» Wybrany fragment
***
Rolki dociskowe współczesnej produkcji - doświadczenia, opinie
- Zaloguj Zarejestruj się by odpowiadać
Zauważyliście zapewne, że rolki z dużym "przebiegiem" też robią się beczułkowate. To zwykle efekt ścierania gumy w miejscach, gdzie ona najmocniej "pracuje" - o wałek przesuwu właśnie.
Czy efekt "wyrywania/wyślizgiwania się" taśmy przez kółko dowijania też może być spowodowany słabym stykiem rolki dociskowejz kapsztanem ??
Ja zauważyłem, że jeżeli dobrze wyczyszczę rolkę spirytusem i jest ona czysta, to nie ma efektu falowania dzięku ( a dokładnie jego przyśpieszenia na ułamek sekundy ) .
Przyjrzałem się trochę mechanizmowi i wychodzi na to, że jednak nie jest w stanie idealnym. Zdarza się tak, że w dwóch różnych miejscach na tej samej kasecie trzeba ustawić skos trochę inaczej, żeby było idealnie.
W najbliższym czasie spróbuję się przyjrzeć, co jest źle z tym mechanizmem
To może zamiast się przyglądać sprawdzisz ustawienie sprzęgła dowijania?
Jestem pewny że jest ustawione do wyrywania taśmy a nie do nawijania jej.
Dodatkowo na twardej rolce jeszcze bardziej pogarszasz sprawę z torem prowadzenia taśmy.
***
» Polecenie A
Należy powtórzyć dokładnie z rekordów wiersze od tego, który zawiera "Select the Lounge", do tego, który zawiera "point(243,529)", włącznie.

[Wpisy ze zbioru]
***
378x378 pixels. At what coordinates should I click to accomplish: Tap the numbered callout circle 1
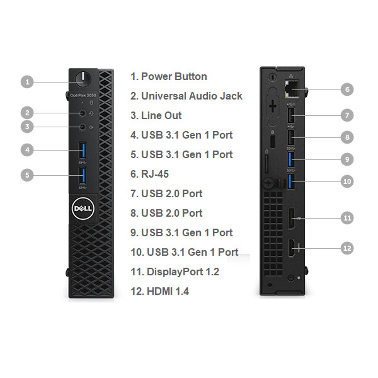coord(26,81)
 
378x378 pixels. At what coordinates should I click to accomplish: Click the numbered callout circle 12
coord(346,248)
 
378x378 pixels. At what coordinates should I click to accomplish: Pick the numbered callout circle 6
coord(346,89)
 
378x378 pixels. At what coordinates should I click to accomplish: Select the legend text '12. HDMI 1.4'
coord(159,291)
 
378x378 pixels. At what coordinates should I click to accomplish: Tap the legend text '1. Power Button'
coord(168,76)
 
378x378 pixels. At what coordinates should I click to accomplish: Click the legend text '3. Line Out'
coord(156,115)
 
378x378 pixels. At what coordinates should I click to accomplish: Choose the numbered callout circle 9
coord(346,159)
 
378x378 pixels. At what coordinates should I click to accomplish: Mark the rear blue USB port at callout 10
coord(291,181)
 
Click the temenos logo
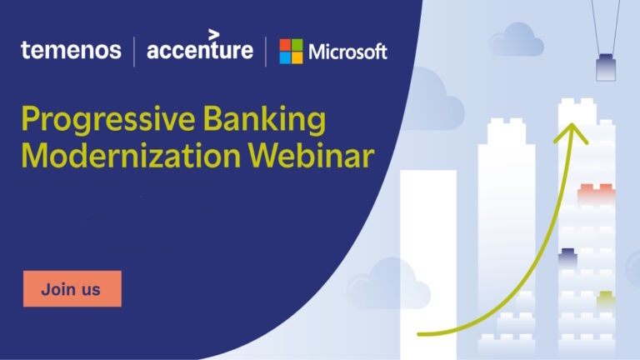(71, 50)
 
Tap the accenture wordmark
(200, 45)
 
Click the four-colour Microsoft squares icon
(291, 52)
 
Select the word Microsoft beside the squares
(348, 52)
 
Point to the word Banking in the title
(264, 120)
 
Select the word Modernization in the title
(131, 156)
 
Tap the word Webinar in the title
(311, 156)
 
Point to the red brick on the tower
(597, 194)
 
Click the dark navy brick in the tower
(568, 258)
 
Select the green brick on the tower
(606, 300)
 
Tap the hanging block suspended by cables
(606, 67)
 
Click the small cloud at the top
(517, 40)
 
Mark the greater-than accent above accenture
(214, 35)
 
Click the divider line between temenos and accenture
(134, 52)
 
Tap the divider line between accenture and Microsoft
(266, 52)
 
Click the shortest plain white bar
(428, 263)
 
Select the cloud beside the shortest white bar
(388, 284)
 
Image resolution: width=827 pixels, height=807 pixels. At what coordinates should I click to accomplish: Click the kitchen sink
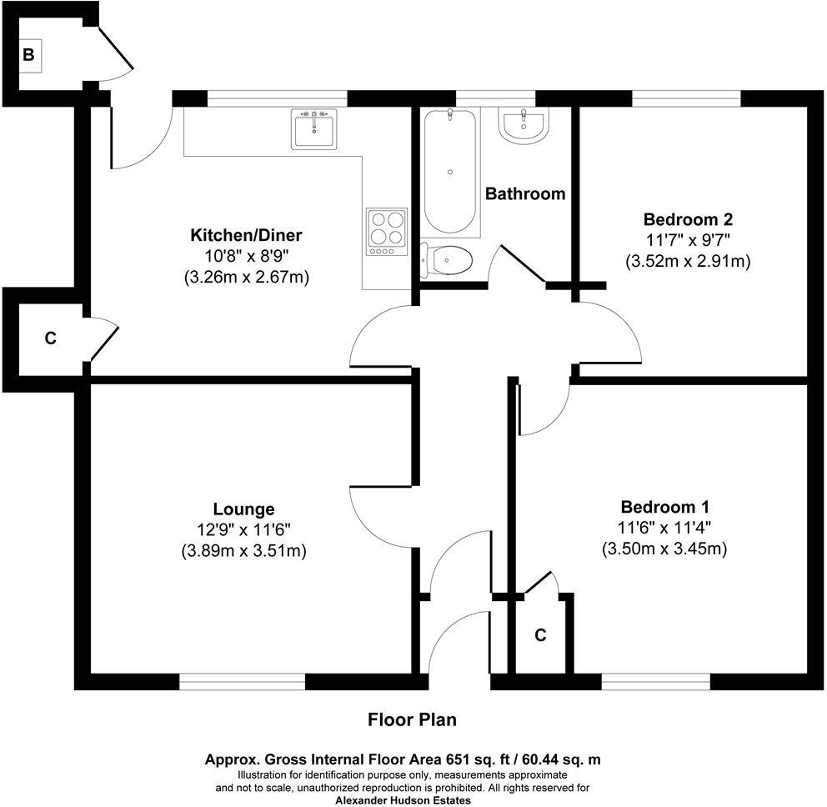point(313,129)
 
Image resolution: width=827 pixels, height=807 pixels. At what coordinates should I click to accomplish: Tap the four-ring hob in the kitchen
point(386,232)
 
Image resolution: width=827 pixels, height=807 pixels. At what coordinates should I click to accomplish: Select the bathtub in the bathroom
point(450,172)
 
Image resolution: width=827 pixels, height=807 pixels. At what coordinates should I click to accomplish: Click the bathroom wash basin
point(524,126)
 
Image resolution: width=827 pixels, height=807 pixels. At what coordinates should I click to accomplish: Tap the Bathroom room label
point(525,194)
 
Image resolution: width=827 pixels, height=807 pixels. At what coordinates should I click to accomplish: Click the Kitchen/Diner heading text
point(246,234)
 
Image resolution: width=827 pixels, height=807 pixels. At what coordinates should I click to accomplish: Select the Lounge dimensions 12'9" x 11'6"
point(243,529)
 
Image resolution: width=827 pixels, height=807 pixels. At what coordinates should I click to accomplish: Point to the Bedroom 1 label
point(664,507)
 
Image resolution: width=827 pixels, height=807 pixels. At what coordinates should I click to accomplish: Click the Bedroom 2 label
point(688,220)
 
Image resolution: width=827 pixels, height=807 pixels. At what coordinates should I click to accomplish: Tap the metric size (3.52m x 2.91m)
point(688,262)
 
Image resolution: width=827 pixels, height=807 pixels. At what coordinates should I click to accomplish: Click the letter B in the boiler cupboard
point(28,56)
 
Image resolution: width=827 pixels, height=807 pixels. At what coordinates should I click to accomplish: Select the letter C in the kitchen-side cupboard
point(50,338)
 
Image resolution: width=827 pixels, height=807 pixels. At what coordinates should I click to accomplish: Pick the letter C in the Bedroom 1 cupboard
point(540,636)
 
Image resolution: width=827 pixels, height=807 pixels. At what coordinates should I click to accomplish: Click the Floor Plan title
point(413,719)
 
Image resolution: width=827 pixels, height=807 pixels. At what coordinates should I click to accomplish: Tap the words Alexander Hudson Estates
point(403,800)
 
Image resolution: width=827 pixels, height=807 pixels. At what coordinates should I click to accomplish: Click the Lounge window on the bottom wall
point(243,682)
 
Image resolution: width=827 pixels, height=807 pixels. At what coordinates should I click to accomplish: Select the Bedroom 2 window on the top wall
point(686,98)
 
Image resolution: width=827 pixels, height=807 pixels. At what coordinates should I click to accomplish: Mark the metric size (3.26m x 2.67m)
point(246,277)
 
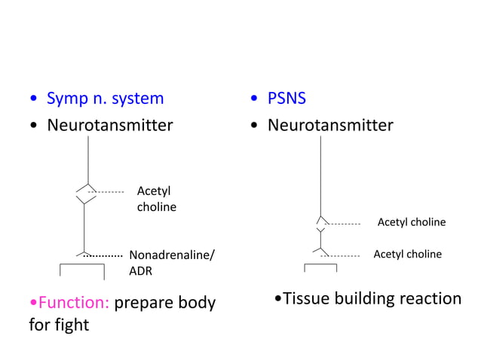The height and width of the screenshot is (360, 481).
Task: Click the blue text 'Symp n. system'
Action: coord(105,98)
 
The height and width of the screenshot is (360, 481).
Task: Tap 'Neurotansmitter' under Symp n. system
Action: coord(110,125)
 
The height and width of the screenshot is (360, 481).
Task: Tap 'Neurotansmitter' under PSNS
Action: coord(330,125)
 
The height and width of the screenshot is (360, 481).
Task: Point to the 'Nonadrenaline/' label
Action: coord(172,255)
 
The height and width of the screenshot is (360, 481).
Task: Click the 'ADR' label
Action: coord(142,270)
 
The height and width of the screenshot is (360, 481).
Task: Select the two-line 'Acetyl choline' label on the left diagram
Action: coord(156,199)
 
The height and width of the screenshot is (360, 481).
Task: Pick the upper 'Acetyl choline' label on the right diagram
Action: coord(411,222)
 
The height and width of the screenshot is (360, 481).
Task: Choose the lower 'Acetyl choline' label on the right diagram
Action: coord(407,255)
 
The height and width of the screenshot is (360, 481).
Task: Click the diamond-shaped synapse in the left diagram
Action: coord(86,193)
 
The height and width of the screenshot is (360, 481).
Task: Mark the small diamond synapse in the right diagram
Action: coord(321,223)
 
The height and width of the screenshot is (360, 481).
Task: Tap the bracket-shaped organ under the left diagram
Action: coord(82,270)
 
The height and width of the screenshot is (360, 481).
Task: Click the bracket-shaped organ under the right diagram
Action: coord(320,267)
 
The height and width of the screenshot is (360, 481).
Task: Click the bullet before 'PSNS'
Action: coord(257,99)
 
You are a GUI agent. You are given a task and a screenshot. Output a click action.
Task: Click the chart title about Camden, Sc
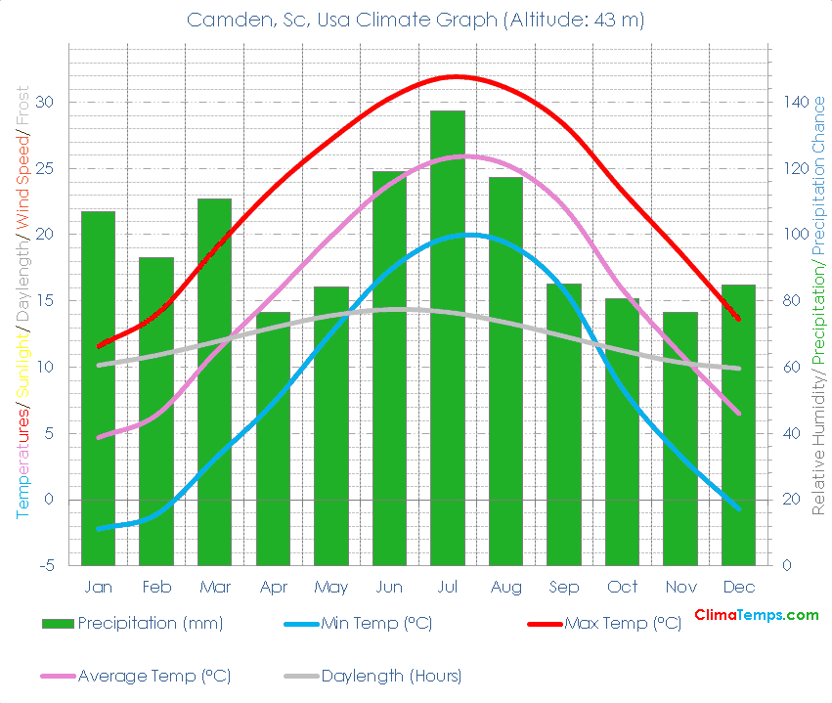click(416, 21)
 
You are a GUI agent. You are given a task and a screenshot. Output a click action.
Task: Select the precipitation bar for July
click(448, 337)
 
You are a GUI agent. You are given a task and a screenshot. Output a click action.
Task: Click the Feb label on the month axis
click(156, 588)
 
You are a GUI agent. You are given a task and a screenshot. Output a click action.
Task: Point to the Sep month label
click(564, 588)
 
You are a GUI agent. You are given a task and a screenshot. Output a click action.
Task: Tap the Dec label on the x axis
click(738, 588)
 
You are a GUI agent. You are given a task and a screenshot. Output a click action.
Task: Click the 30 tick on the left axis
click(46, 102)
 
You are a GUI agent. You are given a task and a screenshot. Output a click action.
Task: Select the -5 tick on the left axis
click(46, 566)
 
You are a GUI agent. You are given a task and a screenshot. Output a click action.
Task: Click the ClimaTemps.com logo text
click(756, 615)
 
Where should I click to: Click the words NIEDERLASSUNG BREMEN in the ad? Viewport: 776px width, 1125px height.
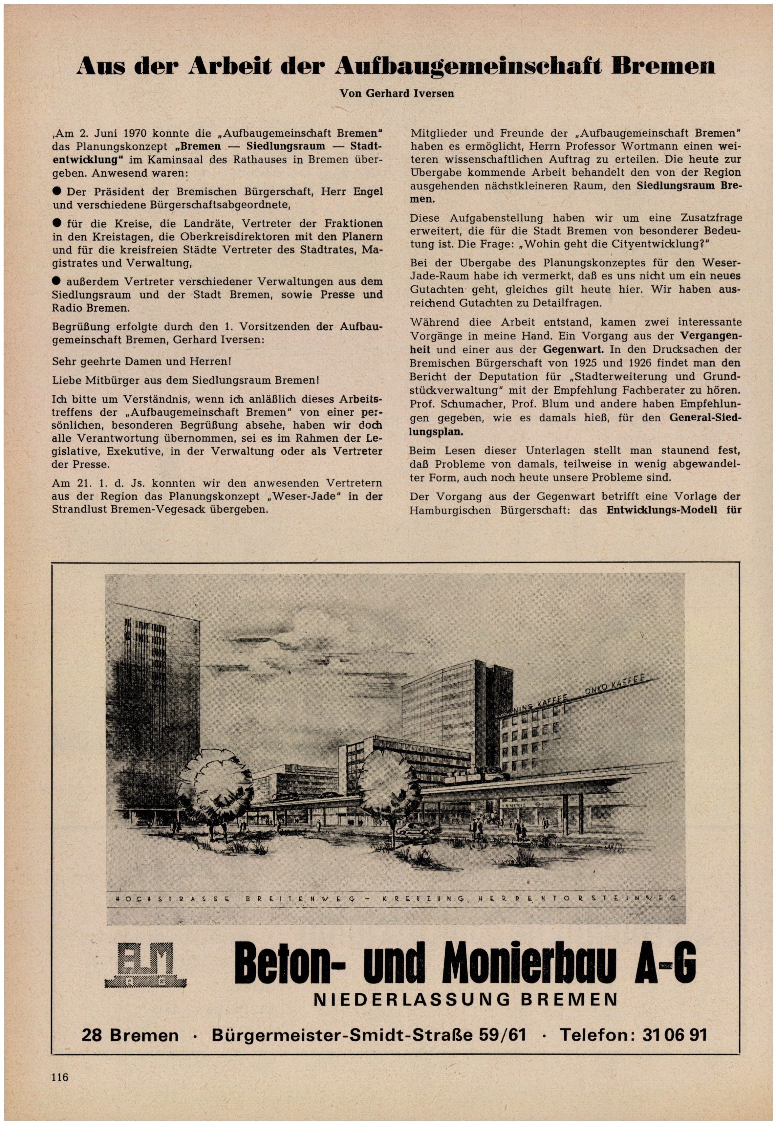point(465,999)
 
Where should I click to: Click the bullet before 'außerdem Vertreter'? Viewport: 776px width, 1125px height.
point(57,281)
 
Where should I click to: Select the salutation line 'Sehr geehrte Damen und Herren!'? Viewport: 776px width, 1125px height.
point(141,362)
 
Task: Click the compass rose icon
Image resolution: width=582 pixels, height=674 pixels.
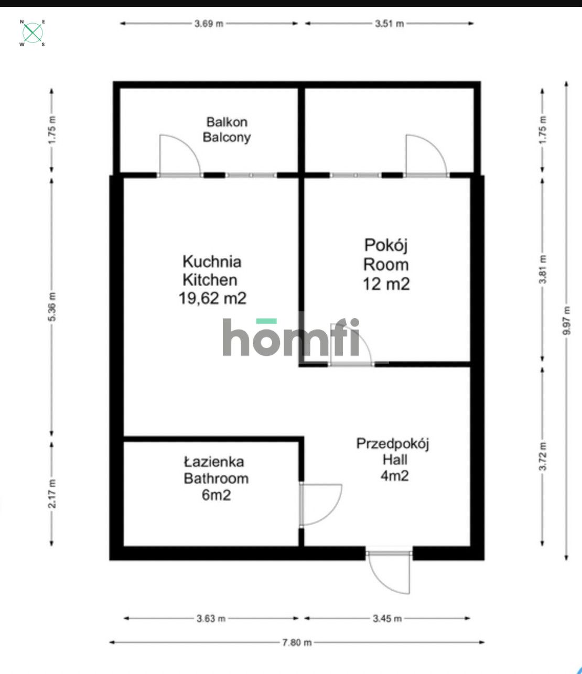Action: pyautogui.click(x=33, y=33)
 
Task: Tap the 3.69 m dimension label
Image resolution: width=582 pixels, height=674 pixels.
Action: pyautogui.click(x=209, y=24)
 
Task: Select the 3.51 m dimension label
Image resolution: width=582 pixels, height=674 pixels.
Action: pyautogui.click(x=389, y=24)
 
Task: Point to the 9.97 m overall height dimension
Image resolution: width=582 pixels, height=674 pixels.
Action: pyautogui.click(x=566, y=321)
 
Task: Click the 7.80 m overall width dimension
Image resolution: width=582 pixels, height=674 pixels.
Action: pyautogui.click(x=297, y=643)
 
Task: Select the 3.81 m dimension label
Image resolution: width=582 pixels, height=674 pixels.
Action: pyautogui.click(x=543, y=269)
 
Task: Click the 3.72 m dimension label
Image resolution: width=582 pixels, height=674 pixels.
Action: pyautogui.click(x=543, y=456)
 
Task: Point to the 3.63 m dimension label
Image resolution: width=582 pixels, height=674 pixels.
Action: pyautogui.click(x=211, y=618)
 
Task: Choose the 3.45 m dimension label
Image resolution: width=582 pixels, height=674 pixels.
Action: pyautogui.click(x=387, y=618)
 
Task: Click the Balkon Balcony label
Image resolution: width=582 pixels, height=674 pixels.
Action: pyautogui.click(x=227, y=130)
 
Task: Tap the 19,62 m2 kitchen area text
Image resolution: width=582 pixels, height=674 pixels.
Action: pyautogui.click(x=212, y=298)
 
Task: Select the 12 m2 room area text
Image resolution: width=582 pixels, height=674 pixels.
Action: pyautogui.click(x=386, y=284)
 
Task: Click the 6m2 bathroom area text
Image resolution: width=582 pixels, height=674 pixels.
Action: pyautogui.click(x=216, y=495)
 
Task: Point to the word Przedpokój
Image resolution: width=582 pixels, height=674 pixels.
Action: pyautogui.click(x=393, y=444)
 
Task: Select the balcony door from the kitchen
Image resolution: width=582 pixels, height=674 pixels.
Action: pyautogui.click(x=180, y=156)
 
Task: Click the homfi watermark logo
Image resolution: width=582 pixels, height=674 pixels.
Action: pyautogui.click(x=291, y=337)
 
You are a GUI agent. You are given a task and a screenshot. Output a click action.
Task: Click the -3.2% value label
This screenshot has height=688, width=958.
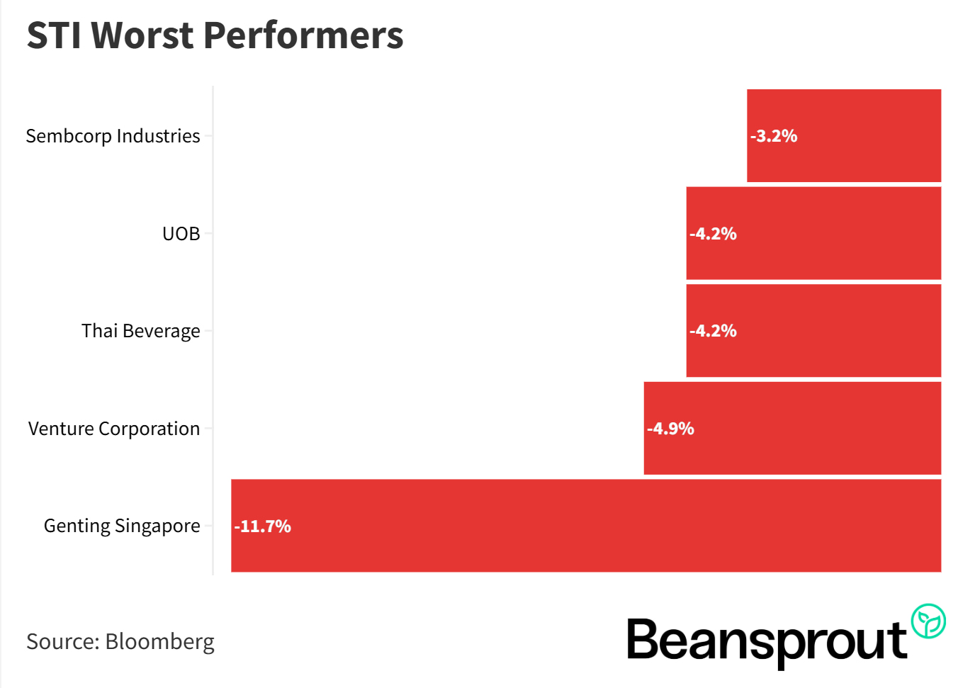774,136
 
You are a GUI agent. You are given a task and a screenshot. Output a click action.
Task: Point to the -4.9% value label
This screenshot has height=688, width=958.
670,429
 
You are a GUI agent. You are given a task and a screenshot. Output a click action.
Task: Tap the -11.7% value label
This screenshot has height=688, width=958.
263,526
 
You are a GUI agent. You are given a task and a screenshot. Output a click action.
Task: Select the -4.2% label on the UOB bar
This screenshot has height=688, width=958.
713,234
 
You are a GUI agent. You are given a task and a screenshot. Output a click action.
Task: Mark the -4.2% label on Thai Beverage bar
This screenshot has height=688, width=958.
713,331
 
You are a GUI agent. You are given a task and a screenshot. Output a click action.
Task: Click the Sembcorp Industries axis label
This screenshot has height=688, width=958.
113,136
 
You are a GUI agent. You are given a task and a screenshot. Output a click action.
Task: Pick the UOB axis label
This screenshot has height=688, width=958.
181,234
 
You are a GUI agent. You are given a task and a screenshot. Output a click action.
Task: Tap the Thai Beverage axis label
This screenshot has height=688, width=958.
140,331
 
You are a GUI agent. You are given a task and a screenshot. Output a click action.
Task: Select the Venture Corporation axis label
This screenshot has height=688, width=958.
114,429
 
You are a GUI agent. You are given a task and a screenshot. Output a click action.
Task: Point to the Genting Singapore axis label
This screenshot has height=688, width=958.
122,526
***
» Polecenie B
Proszę przytoczyć fragment wątku o rolkach dociskowych od słów "Rolki dociskowe współczesnej" do słów "sekundy ) .", włącznie, zastępując w nim "spirytusem" wyrażeniem "alkoholem izopropylowym".

» Rozwiązanie A
Image resolution: width=827 pixels, height=807 pixels. At what coordinates should I click to accomplish: Select the Lounge dimensions 12'9" x 11'6"
point(243,529)

» Rozwiązanie B
Rolki dociskowe współczesnej produkcji - doświadczenia, opinie
- Zaloguj Zarejestruj się by odpowiadać
Zauważyliście zapewne, że rolki z dużym "przebiegiem" też robią się beczułkowate. To zwykle efekt ścierania gumy w miejscach, gdzie ona najmocniej "pracuje" - o wałek przesuwu właśnie.
Czy efekt "wyrywania/wyślizgiwania się" taśmy przez kółko dowijania też może być spowodowany słabym stykiem rolki dociskowejz kapsztanem ??
Ja zauważyłem, że jeżeli dobrze wyczyszczę rolkę alkoholem izopropylowym i jest ona czysta, to nie ma efektu falowania dzięku ( a dokładnie jego przyśpieszenia na ułamek sekundy ) .